== Required work ==
Retype the listing below exactly, beginning at the line that contains "فروش سفارشی کارنامه" and ending with its last line.

== Input for this task ==
+ + + +
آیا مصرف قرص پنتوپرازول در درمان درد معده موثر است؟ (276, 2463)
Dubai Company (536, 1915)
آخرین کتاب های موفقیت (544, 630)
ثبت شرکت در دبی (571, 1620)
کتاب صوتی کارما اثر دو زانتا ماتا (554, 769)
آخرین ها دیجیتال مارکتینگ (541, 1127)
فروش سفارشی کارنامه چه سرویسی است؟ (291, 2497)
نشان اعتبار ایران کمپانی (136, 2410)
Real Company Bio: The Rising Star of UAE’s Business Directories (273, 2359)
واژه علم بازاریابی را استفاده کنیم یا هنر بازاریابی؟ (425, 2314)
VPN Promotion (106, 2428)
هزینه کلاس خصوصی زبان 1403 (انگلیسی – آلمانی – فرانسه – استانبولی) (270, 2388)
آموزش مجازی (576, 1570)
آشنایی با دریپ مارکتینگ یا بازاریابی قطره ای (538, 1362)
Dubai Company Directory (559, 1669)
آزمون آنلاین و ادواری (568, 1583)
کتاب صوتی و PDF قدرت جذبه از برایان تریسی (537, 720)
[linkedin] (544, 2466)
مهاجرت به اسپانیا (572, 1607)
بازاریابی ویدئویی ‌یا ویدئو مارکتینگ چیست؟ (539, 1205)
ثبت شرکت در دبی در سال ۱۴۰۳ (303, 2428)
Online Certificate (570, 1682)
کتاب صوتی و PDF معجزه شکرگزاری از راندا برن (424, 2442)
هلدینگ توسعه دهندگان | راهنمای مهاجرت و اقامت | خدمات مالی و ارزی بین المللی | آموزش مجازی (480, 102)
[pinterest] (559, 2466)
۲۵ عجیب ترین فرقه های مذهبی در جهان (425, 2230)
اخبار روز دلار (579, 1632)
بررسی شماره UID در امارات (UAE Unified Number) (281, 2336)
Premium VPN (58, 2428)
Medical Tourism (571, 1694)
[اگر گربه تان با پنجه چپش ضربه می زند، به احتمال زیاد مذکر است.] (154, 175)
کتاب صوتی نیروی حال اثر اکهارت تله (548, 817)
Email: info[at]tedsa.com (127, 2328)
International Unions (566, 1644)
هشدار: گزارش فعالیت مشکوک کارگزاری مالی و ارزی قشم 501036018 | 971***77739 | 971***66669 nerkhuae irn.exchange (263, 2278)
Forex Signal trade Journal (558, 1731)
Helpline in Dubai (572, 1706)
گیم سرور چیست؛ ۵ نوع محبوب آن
+ + + +
== Answer to the problem ==
فروش سفارشی کارنامه چه سرویسی است؟ (291, 2497)
نشان اعتبار ایران کمپانی (136, 2410)
Real Company Bio: The Rising Star of UAE’s Business Directories (273, 2359)
واژه علم بازاریابی را استفاده کنیم یا هنر بازاریابی؟ (425, 2314)
VPN Promotion (106, 2428)
هزینه کلاس خصوصی زبان 1403 (انگلیسی – آلمانی – فرانسه – استانبولی) (270, 2388)
آموزش مجازی (576, 1570)
آشنایی با دریپ مارکتینگ یا بازاریابی قطره ای (538, 1362)
Dubai Company Directory (559, 1669)
آزمون آنلاین و ادواری (568, 1583)
کتاب صوتی و PDF قدرت جذبه از برایان تریسی (537, 720)
[linkedin] (544, 2466)
مهاجرت به اسپانیا (572, 1607)
بازاریابی ویدئویی ‌یا ویدئو مارکتینگ چیست؟ (539, 1205)
ثبت شرکت در دبی در سال ۱۴۰۳ (303, 2428)
Online Certificate (570, 1682)
کتاب صوتی و PDF معجزه شکرگزاری از راندا برن (424, 2442)
هلدینگ توسعه دهندگان | راهنمای مهاجرت و اقامت | خدمات مالی و ارزی بین المللی | آموزش مجازی (480, 102)
[pinterest] (559, 2466)
۲۵ عجیب ترین فرقه های مذهبی در جهان (425, 2230)
اخبار روز دلار (579, 1632)
بررسی شماره UID در امارات (UAE Unified Number) (281, 2336)
Premium VPN (58, 2428)
Medical Tourism (571, 1694)
[اگر گربه تان با پنجه چپش ضربه می زند، به احتمال زیاد مذکر است.] (154, 175)
کتاب صوتی نیروی حال اثر اکهارت تله (548, 817)
Email: info[at]tedsa.com (127, 2328)
International Unions (566, 1644)
هشدار: گزارش فعالیت مشکوک کارگزاری مالی و ارزی قشم 501036018 | 971***77739 | 971***66669 nerkhuae irn.exchange (263, 2278)
Forex Signal trade Journal (558, 1731)
Helpline in Dubai (572, 1706)
گیم سرور چیست؛ ۵ نوع محبوب آن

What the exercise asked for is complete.